The good does not exist as an ultimate reference. In your worldview, it’s an arbitrary opinion.
Whereas I have specific reasons as my prime reason.
If we both shared your worldview, we would each have our specific reasons as our “prime reason” and we ourselves would be the reference for good. This is the “law of penchants” (Rémi Brague for reference). You do what you want to do and can rationalize it however you want to. It’s all you.
And as to the evils that befall us, they’re either natural or man made. You need to either include or exclude God from them.
If we include God, we have possible explanations for all of these: nature, morality, good and evil, even if none of them feel right for some subjective reason. If we exclude God, we have no explanation for any of these and therefore no grounds for their relation to one another as real concepts; so claiming that excluding God is a better response to evil is incoherent.

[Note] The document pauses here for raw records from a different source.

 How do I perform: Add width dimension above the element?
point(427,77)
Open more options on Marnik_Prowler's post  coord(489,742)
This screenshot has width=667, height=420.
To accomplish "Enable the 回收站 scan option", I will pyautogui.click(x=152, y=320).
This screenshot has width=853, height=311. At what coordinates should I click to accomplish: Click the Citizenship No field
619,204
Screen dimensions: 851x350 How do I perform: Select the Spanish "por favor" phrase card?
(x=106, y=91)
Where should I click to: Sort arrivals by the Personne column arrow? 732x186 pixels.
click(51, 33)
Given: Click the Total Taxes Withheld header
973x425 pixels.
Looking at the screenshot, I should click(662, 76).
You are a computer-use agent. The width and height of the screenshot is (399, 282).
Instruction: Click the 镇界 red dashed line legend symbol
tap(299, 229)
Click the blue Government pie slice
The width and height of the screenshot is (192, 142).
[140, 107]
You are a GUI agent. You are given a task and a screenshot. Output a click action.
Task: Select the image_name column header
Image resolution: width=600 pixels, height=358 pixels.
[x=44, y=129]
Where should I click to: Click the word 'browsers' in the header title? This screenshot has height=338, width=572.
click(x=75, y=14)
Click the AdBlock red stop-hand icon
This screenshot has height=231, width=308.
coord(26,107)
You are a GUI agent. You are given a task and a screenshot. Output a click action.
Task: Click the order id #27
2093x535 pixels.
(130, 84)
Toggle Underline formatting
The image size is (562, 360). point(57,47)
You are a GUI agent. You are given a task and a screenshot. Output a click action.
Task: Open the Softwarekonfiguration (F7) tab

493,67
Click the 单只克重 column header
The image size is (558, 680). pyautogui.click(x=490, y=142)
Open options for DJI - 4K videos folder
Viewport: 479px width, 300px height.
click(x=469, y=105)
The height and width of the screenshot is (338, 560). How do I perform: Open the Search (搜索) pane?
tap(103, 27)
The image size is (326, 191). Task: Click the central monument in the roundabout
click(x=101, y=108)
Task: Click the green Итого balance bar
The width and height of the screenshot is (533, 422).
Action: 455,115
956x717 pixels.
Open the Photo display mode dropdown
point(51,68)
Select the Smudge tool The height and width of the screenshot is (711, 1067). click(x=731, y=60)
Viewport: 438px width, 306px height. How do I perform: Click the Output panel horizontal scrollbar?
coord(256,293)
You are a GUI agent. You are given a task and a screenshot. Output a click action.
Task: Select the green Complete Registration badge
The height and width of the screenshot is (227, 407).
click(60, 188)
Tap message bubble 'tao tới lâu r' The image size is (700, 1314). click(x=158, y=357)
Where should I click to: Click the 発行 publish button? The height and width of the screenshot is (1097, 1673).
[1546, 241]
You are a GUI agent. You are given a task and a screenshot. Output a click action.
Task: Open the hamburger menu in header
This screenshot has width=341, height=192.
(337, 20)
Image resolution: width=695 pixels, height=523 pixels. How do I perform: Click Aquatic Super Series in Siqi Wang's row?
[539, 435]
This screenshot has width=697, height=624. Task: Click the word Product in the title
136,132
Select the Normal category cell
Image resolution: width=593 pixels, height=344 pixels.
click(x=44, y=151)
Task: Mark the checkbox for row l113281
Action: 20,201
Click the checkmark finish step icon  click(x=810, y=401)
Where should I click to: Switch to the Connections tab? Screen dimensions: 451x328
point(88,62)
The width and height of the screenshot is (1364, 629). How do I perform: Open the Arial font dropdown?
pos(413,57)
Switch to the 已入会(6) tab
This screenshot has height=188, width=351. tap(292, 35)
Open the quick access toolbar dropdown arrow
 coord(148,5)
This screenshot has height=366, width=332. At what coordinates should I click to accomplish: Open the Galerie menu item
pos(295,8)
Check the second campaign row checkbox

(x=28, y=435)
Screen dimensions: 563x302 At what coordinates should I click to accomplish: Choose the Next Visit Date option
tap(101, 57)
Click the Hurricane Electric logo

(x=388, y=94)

And I’m not counting but I think we’ve had at least five different answers to it so far.
There are of course many responses because of interpretation and speculation. The logical problem is not strong because of the semantic issues - what is good and what is evil? - and hidden assumptions, as we saw in the first thread. The rest of these defenses are rhetorical, but persuasive challenges to any theist who believes that God cares about our pain and suffering.

Atheism doesn’t answer this, it evades it: excludes God and claims indifference, but then adds a fundamental problem of existence. A simplistic theistic answer is “God is indifferent” without adding another problem.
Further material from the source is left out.